The Gostcrypt project has been launched at the end of 2013 as fork of the (late) Truecrypt project.
It intends to go farther than ever. Since the late 70s, most of the algorithms used (not to say all) are UKUSA encryption systems that have been chosen, promoted and standardized under the control of the USA and its satellite countries.
The GOST 28147-89 block cipher uses 256-bit keys for encryption or decryption. Internally, this key is divided into eight 32-bit subkeys. In the process of setting the GOST 28147-89 key in preparation for encryption and decryption, the S-Box is modified based on the supplied key, providing a first degree of diversification of the algorithm (and thus provides resistance to known attacks). More Info »

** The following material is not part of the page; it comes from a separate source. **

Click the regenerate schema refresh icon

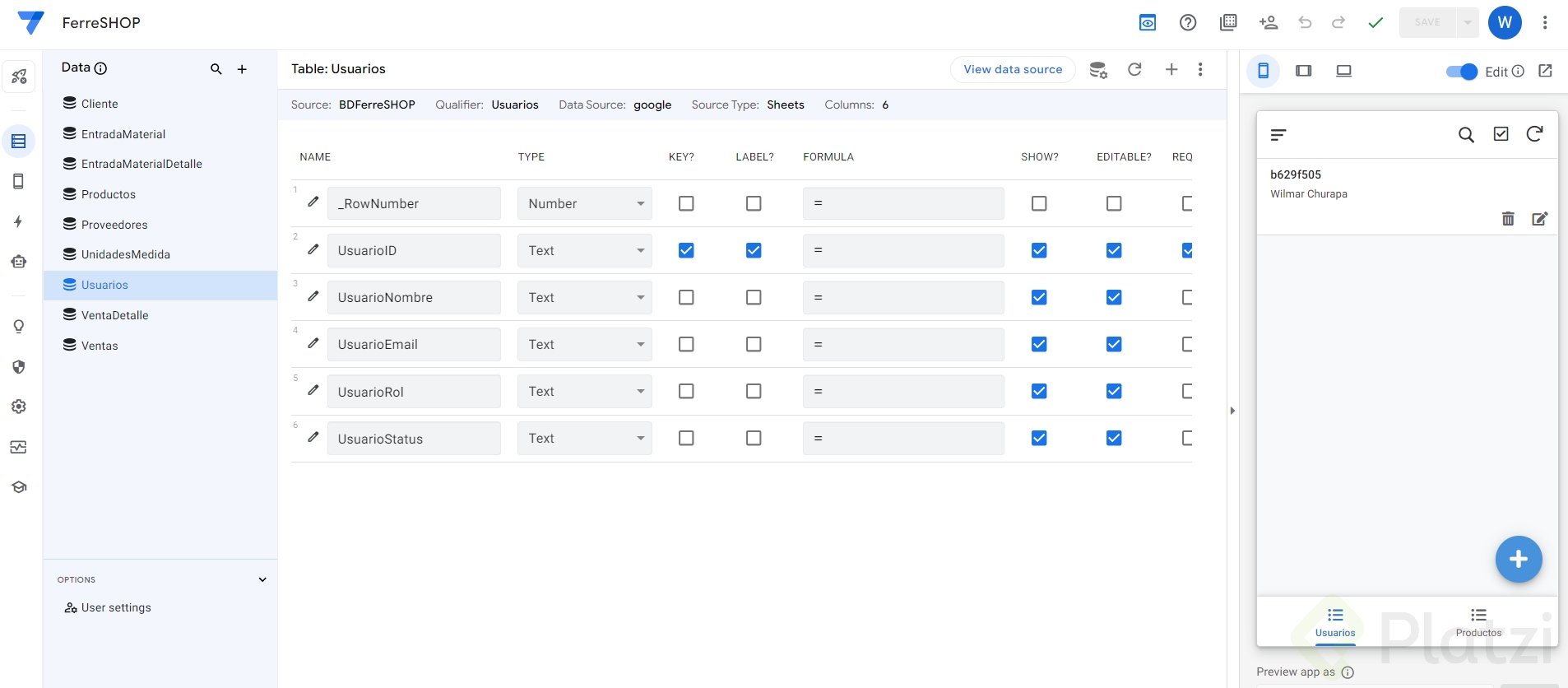coord(1134,70)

For this process, the 'GOST R 34.11-94 CryptoProParamSet' S-Box from RFC 4357 is used as initial S-Box. The 256-bit encryption key is hashed using the GOST R 34.11-2012 hash function, which produces a 512-bit digest. As both the initial S-Box and the digest contain 512 bits of information, a bitwise addition modulo two is used on of the 4-bit S-Box entries (see the diagram below). The resulting key-dependent S-Box is used for encryption and decryption. During encryption and decryption, the GOST 28147-89 block cipher is used with the XTS mode of operation. The data unit number, a disk offset used in the XTS algorithm, is combined with the GOST 28147-89 key using bitwise addition modulo two. This operation ensures that a different key is used for each 512-byte section of the disk. Given how small changes in the used key result in large changes in the resulting ciphertext, this mechanism provides an additional challenge for a potential adversary.